Grimes, who is now a mentor for other communities, said: "My advice is to try and look as much as you can like a Tesco. I know it\'s terrible, but they are the ones that do it right." With Cotswold millionaires at one end of the village, and social housing at the other, it has proved a political balancing act, he said.

"Dr Somebody\'s wife will say: \'Darling, you really must stock pheasant breast.\' But then the social housing people, who haven\'t got a car and can\'t get to the next town, want Pot Noodle. It\'s a huge generalisation, I know. But selling 10 Pot Noodles a day is much better profit than selling one pheasant breast a week."

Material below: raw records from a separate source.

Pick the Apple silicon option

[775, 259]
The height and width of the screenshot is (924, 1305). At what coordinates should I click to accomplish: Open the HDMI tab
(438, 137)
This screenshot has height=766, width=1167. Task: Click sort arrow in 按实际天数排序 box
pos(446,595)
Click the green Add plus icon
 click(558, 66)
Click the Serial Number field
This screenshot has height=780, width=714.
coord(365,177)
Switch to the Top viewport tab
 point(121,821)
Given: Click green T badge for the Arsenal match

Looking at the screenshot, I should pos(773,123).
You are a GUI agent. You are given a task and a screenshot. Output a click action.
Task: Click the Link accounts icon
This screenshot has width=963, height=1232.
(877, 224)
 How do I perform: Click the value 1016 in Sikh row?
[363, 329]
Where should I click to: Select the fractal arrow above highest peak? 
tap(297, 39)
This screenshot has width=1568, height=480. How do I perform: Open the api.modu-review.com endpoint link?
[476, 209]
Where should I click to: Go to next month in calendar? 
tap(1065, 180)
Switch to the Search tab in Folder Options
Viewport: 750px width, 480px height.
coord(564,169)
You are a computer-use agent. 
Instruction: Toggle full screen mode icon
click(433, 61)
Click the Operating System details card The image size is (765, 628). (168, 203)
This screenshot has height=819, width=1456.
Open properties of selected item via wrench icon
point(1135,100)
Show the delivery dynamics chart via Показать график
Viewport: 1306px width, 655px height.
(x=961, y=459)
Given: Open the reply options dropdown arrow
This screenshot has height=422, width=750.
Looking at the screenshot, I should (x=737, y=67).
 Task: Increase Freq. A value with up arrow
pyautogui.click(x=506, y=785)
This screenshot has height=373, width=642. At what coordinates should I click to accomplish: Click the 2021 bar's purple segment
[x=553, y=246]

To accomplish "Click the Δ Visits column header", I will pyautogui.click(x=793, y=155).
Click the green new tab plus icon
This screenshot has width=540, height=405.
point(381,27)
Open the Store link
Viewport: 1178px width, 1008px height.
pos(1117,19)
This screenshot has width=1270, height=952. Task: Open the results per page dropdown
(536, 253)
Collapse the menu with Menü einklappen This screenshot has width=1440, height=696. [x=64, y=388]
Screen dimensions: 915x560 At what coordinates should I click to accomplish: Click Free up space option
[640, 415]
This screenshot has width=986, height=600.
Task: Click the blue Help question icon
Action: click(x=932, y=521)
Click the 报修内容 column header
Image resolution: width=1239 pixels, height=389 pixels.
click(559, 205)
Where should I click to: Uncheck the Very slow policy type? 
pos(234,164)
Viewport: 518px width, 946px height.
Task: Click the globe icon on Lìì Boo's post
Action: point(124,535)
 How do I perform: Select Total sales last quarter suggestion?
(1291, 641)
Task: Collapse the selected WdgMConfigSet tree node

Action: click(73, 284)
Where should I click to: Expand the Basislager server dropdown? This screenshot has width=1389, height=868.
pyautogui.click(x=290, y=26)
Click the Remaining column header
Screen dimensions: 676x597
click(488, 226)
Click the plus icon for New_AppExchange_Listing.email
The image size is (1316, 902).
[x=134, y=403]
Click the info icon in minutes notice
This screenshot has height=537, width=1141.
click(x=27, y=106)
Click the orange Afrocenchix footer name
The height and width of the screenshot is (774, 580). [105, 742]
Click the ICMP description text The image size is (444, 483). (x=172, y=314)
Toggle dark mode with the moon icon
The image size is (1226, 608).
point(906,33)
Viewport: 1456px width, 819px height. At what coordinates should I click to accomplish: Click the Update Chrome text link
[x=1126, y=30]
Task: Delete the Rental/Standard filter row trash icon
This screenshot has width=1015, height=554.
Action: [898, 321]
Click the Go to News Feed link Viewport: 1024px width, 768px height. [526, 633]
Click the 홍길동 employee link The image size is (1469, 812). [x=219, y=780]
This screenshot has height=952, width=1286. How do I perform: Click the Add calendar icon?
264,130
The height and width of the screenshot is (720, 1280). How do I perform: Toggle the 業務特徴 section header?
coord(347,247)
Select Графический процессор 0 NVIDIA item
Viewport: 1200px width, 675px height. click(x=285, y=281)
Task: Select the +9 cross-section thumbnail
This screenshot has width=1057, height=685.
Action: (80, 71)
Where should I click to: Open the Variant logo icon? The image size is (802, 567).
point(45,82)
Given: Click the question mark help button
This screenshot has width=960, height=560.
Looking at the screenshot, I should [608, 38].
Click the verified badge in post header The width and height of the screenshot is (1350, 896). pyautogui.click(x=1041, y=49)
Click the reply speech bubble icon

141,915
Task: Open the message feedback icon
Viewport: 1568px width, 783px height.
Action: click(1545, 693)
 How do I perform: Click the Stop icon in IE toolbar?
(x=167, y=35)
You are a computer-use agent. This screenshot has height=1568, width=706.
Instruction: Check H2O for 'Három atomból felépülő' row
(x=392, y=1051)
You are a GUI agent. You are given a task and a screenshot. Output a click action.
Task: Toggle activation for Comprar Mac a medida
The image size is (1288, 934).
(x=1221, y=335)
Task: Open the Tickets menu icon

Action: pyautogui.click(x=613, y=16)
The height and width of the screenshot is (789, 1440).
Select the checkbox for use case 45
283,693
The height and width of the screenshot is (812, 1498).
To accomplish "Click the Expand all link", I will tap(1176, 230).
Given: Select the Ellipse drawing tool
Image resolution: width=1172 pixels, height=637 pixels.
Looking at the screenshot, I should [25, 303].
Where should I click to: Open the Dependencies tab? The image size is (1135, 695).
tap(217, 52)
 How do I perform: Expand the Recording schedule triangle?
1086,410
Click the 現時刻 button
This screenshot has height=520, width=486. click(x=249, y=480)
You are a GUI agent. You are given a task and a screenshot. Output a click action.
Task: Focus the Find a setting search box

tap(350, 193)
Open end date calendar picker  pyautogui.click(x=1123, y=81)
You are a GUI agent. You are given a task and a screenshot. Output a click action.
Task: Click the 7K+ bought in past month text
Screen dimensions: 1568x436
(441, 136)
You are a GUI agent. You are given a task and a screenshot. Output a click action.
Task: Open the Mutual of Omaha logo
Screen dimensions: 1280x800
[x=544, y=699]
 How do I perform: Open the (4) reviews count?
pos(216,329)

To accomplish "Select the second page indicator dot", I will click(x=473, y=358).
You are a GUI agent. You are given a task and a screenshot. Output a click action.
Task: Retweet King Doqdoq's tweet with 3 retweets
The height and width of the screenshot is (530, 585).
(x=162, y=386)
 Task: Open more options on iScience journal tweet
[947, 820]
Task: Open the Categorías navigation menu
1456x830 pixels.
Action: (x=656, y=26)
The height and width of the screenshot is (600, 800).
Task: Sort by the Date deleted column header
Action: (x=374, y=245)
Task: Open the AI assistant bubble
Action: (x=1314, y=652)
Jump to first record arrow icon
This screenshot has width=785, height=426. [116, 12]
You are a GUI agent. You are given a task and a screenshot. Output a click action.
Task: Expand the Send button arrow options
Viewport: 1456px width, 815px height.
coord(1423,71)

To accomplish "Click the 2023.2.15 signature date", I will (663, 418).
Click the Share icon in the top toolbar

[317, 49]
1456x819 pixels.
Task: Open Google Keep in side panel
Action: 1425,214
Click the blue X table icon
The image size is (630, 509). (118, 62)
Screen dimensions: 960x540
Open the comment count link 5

Blockley, which pays its staff rather than relying on volunteers, stocks local produce as well as supermarket staples. But Grimes says being ruthless is the key to profit. "So many of these shops I see have walls devoted to \'Ethel\' who paints a nice watercolour of the church. And it just doesn\'t bloody sell," he said.

"Forty years ago there were 20 shops, four banks and 10 pubs here. In 2008, when the post office and village shop closed, in the three months before we were up and running there was nothing. Two pubs, that\'s it. There was just no reason for anybody to walk along the high street, unless they had a dog. People just got into their cars and drove off.

"The shop and cafe has absolutely rejuvenated this village. It\'s five miles to the Tesco in Moreton-in-Marsh, with one bus every two hours or something."

The Plunkett Foundation, which was name-checked by Pat Archer in the radio show, with details being blogged and tweeted by the show, said its Village Core programme offered a one-stop shop for communities giving advice right through the whole process from setting up a committee to attracting funding.

Vanessa Whitburn, editor of The Archers, said: "Like many Archers stories, the community shop storyline operates on different levels. For listeners interested in how they might save their own village shop, there\'s information on setting up the necessary committees, securing support from volunteers, and ways of fundraising.

"For those who love good drama, there\'s angst for Susan as she faces losing her job at a time of recession, conflict between Pat and Brian as they debate whether community or profit should prevail, and warmth as a village pulls together to save one of its precious assets."